La commune avait acquis l’ensemble, comprenant également tricycles, affiches, moteurs et plaques émaillées ou peintes, en 2000, pour un montant de 1,295 million d’euros. Un bâtiment avait été construit en 2002 afin d’accueillir la collection et quelque 2 000 visiteurs par an.
Selon la délibération soumise au vote, ce jeudi soir, le musée " accueille de moins en moins de visiteurs et nécessiterait, pour être plus attractif, d’investir dans des dépenses de scénographie qui, aujourd’hui, ne sauraient être une priorité pour les finances communales".
Un collectionneur privé, gérant de sociétés immobilières dans le Thionvillois, a offert de racheter la collection pour un montant d’1,5 million d’euros TTC.
L’opposant Xavier Dieudonné s’interroge. Sa mise en vente a-t-elle fait l’objet d’une candidature ? Réponse du maire, Eric Munier : l’acquéreur a spontanément fait cette offre, parce qu’il est collectionneur et qu’il expose et loue fréquemment ses collections dans (et à) d’autres musées.
Pour l’opposition, qui déplore le fait que l’estimation sur laquelle se base la municipalité remonte à 2000, l’héritage de Maurice Chapleur vaut bien plus. Xavier Dieudonné dit pouvoir fournir une offre plus élevée. Il demande un délai afin de trouver un autre acheteur ou de réfléchir à une location de la collection, par la commune, à d’autres musées français spécialisés. Option pouvant, précise-t-il, rapporter 50 000 € par trimestre.

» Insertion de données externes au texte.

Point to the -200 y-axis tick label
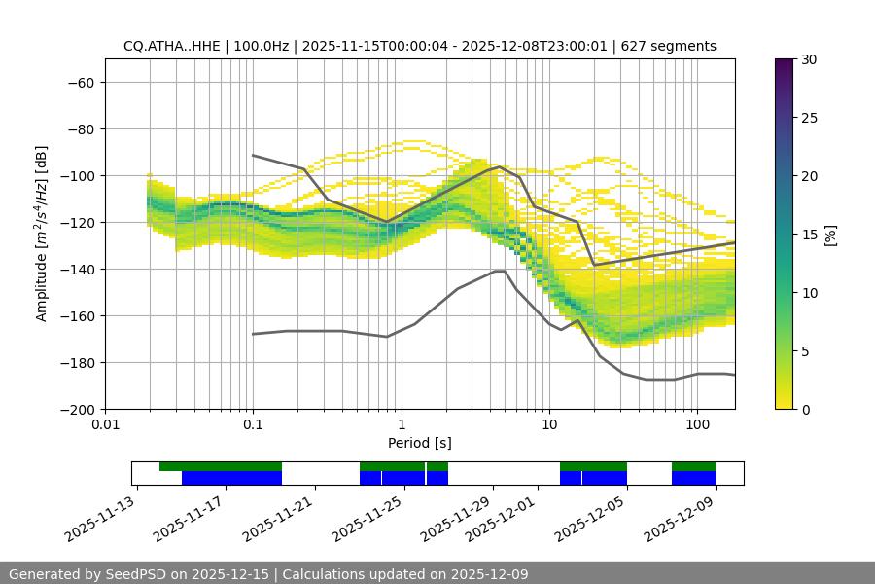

La délibération indique que la collection ne fait l’objet " d’aucune protection au titre des Monuments historiques et n’est pas classée Musée de France ". « Mais elle est classée Trésor national ! », insiste le petit-fils de Maurice Chapleur. Ce qui voudrait dire qu’elle ne peut, normalement, pas quitter le territoire français.
Hier soir, la majorité municipale s’est prononcée en faveur de la cession. L’opposition, elle, a voté contre.
Le bâtiment abritant le musée de la moto et du vélo va être loué, afin d’accueillir d’autres activités. Des négociations sont en cours avec des locataires potentiels, qui se sont montrés intéressés. Pour justifier cette vente, la municipalité évoque les coûts de fonctionnement du musée."
Lisa LAGRANGE.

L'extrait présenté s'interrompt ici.